Colpito centro trasfusioni e ambulanze. Mosca: al Nusra colpita dai jet di una nostra portaerei

"Imploro la fine" della "violenza orribile di sanguinosi conflitti, che nessuna motivazione può giustificare o permettere", in Iraq e Siria, contro "centinaia di migliaia di bambini innocenti, di donne e di uomini", quando "nostri fratelli e sorelle cristiani, nonché diverse minoranze religiose e etniche sono purtroppo abituati a soffrire quotidianamente grandi prove". Lo ha detto il Papa al patriarca Gewargis III della Chiesa assira.

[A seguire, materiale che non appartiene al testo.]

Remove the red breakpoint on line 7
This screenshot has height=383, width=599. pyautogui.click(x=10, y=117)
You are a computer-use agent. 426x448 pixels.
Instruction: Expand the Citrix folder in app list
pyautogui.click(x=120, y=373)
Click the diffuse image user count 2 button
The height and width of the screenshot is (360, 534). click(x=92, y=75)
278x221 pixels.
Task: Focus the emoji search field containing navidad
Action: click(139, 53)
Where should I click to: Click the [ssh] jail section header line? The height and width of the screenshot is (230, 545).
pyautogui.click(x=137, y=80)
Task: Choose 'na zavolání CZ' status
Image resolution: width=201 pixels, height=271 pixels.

Ieri, nel giorno in cui si ricordava in Siria il 46/mo anniversario dell'avvento al potere del clan degli Assad, il raìs Bashar al Assad ha timidamente aperto al neo eletto presidente americano Donald Trump affermando che "se manterrà la promessa di combattere il terrorismo" dell'Isis potrebbe diventare "un alleato naturale" al fianco dei russi e degli iraniani, principali sponsor del governo di Damasco.

Ma dal terreno giungono notizie dell'uccisione di decine di civili tra Aleppo e Idlib, le due regioni da ieri investite dalla furia della nuova offensiva aerea russo-governativa siriana. La Bbc riporta l'uccisione di almeno 21 persone nel bombardamento aereo di un ospedale pediatrico e di un centro di trasfusioni ad Aleppo est. Secondo il direttore dell'ospedale Bayan, citato dall'emittente britannica, nei raid sono state colpite anche delle ambulanze e tra le 21 vittime ci sono anche 5 bambini.

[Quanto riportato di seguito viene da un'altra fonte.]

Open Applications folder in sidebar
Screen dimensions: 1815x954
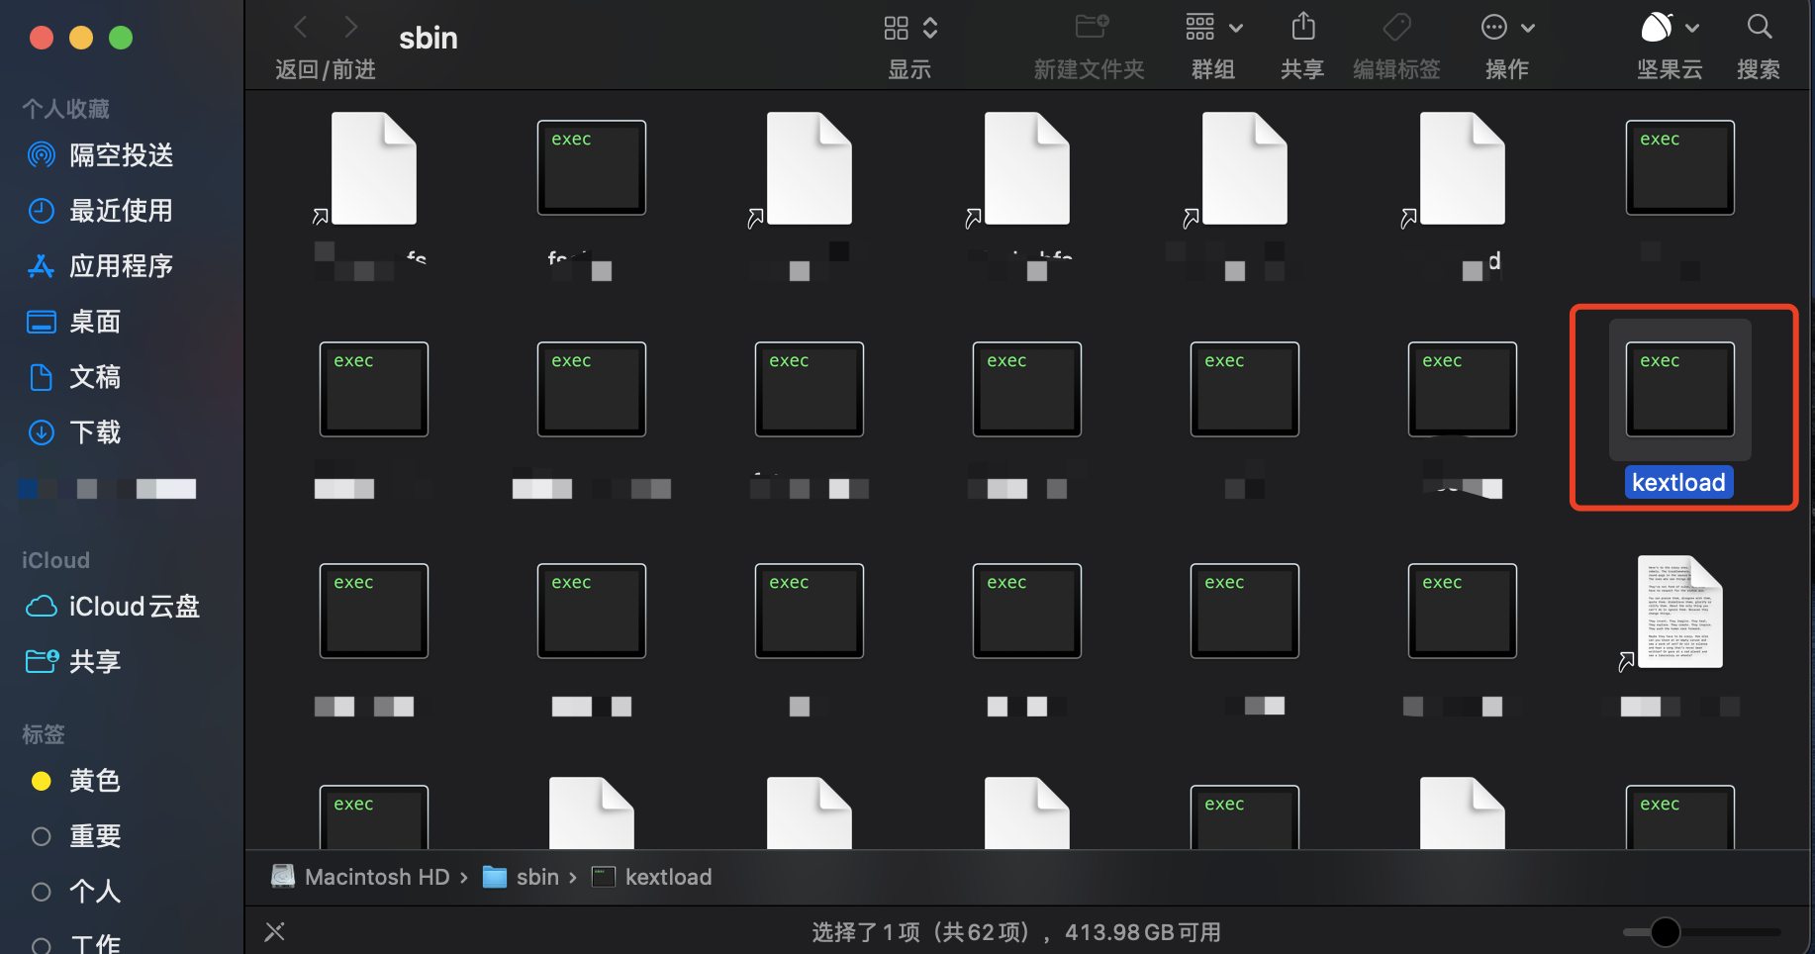point(120,266)
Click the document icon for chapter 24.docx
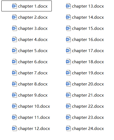The height and width of the screenshot is (140, 114). click(68, 128)

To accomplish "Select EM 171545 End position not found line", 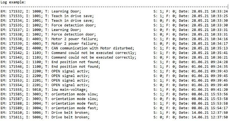I will pos(114,62).
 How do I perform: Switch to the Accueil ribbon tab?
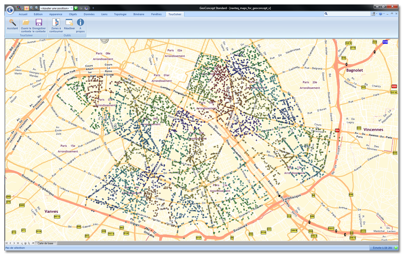pyautogui.click(x=23, y=14)
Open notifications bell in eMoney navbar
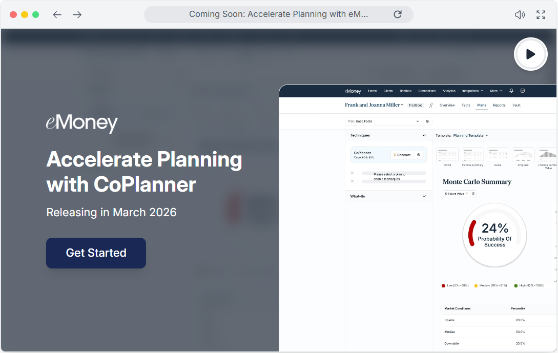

L'agenzia siriana Sana, controllata da Damasco, non fa menzione di raid aerei e afferma invece che decine di civili sono stati feriti da colpi di arma da fuoco esplosi da "terroristi" ad Aleppo est, fuori dal controllo del governo, mentre protestavano per la presenza di miliziani anti-regime nei quartieri assediati della città. Prima della diffusione della notizia del raid sull'ospedale pediatrico, l'Osservatorio nazionale per i diritti umani in Siria (Ondus) riferiva dell'uccisione di oltre 30 civili nei bombardamenti degli ultimi due giorni sui quartieri orientali della città assediati dalle forze governative e dove rimangono, secondo l'Onu, almeno 275mila civili. E fonti sul terreno, assieme all'Ondus, parlano di altri 20 civili morti in raid aerei russi su Batatbo, località tra Idlib e Aleppo, in una zona fuori dal controllo governativo.

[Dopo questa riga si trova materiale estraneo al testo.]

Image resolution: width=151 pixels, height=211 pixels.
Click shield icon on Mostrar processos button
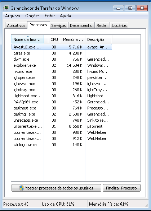[x=22, y=188]
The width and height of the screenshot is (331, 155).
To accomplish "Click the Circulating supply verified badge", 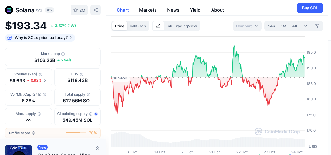I will click(x=96, y=114).
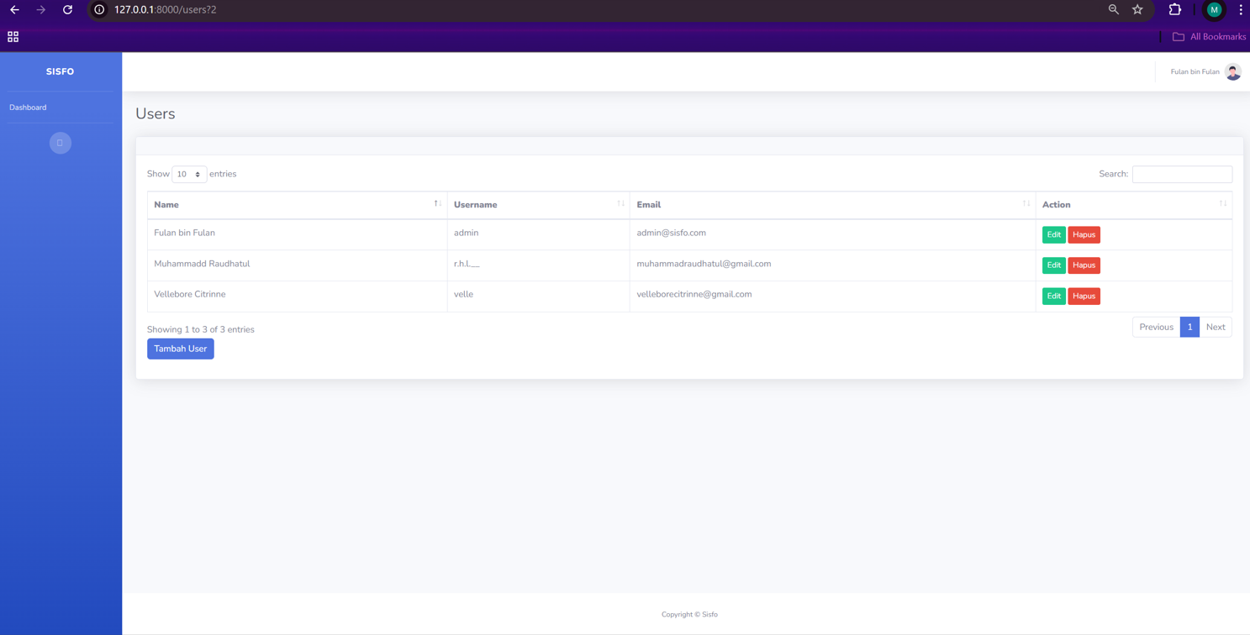Open Dashboard in the sidebar
The image size is (1250, 635).
click(28, 108)
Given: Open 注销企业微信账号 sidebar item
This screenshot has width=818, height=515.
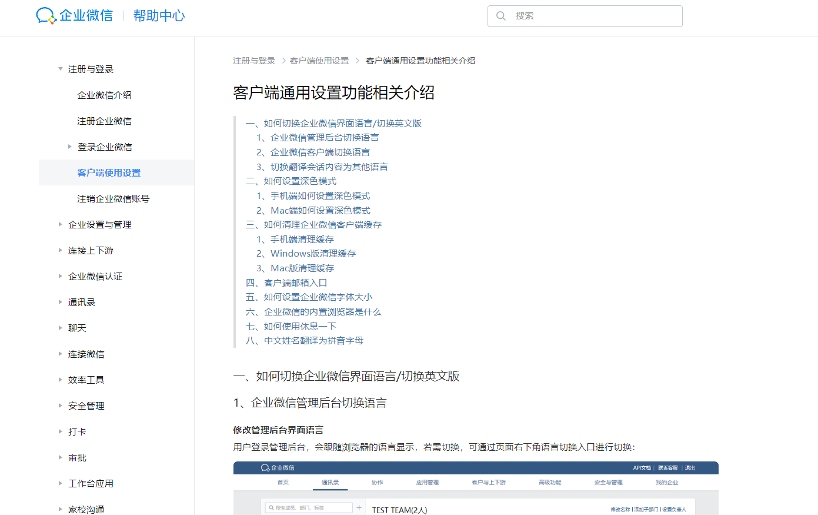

Intanto oggi  il portavoce del ministero della Difesa russo, Igor Konashenkov, ha annunciato che i jet della portaerei russa 'Ammiraglio Kuznetsov' hanno inferto gravi perdite ai qaedisti del gruppo Jabhat al Nusra nella provincia di Idlib. Gli attacchi sono avvenuti due giorni fa e, secondo fonti nei servizi citate dallo stesso Konashenkov, i miliziani uccisi sarebbero almeno 30 fra i quali alcuni comandanti.